▶ [Passage provided]:
--- START ---

Re: [DISCUSS] PIP: Producer Send Message with Different Schema

Posted by ro...@gmail.com, ro...@gmail.com.
Now that PIP-43 is released in 2.5.0, I wanted to follow up on the messages below.

What is remaining to be done in Pulsar to support having multiple different types on one topic in Pulsar? Yi indicates below that PIP-43 sets the stage for this, but that the schema compatibility implementation still would need some work.

Would this require another PIP, or just an issue to track the work?

Regards,
Raman

On 2019/09/16 01:32:39, Yi Tang <ss...@gmail.com> wrote: 
> Hi rarma,
> 
> It's a great and important feature, I think. This PIP requires the
> compatibility check from bottom registry only and doesn't touch the
> implementation detail. I think we should address this feature in the
> future, and this PIP provides the essential ability to implement it.
> 
> Thanks,
> Yi
> 
> rocketraman@gmail.com <ro...@gmail.com> 于 2019年9月15日周日 22:36写道:
> 
> > I see a mention of compatibility in the PIP but with no details.  The docs
> > about schema compatibility state this:
> >
> > > Consequently, those events need to go in the same Pulsar partition to
> > maintain order. This application can use ALWAYS_COMPATIBLE to allow
> > different kinds of events co-exist in the same topic.
> >
> > With this PIP, this limitation can be relaxed, and schema compatibility
> > should be able to be strengthened, since each type of message on a topic
> > can have its own schema, and compatibility can then be checked against only
> > other schemas for the same type. Kafka does this via the concept of
> > "subjects" in the schema registry, and subjects default to just the topic
> > name (plus a "-key" or "-value" suffix since keys and values can both have
> > their own schemas), but can also include (via an injectable strategy) the
> > message type. Compatibility is managed at the subject level.
> >
> > Is this something that should be addressed in this PIP, or in future
> > follow-on work? This is critical to supporting ordering across different
> > message types, with schema compatibility verification by Pulsar.
> >
> > Regards,
> > Raman
> >
> >
> >
> > On 2019/09/03 05:12:32, 唐谊 <ss...@gmail.com> wrote:
> > > Hi all;
> > >
> > > I am drafting a proposal to support the producer to send messages with
> > > different schema.
> > >
> > > ## Motivation
> > > For now, Pulsar producer can only produce messages of one type of schema
> > > which is determined by user when it is created, or by fecthing the latest
> > > version of schema from registry if AUTO_PRODUCE_BYTES type is specified.
> > > Schema, however, can be updated by external system after producer
> > started,
> > > which would lead to inconsistency between messsage payload and schema
> > > version metadata. Also some senarios like replicating from kafka require
> > a
> > > single producer for replicating messages of different schemas from one
> > > Kafka partition to one Pulsar partition to guarantee the order and no
> > > duplicates.

--- END ---

▶ [Work item]:
Return the part of the Pulsar schema discussion above from "On 2019/09/16 01:32:39, Yi" to "to implement it.", copied word for word.

▶ [Data extract]:

--- START ---

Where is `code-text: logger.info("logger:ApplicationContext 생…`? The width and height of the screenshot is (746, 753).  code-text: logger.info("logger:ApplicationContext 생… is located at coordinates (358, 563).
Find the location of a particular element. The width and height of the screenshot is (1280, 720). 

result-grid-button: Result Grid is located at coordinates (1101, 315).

--- END ---
--- START ---

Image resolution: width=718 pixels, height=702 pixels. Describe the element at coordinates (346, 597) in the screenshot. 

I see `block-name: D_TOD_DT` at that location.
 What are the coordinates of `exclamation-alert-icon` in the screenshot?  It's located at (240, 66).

--- END ---

▶ [Reply to the exercise]:
On 2019/09/16 01:32:39, Yi Tang <ss...@gmail.com> wrote: 
> Hi rarma,
> 
> It's a great and important feature, I think. This PIP requires the
> compatibility check from bottom registry only and doesn't touch the
> implementation detail. I think we should address this feature in the
> future, and this PIP provides the essential ability to implement it.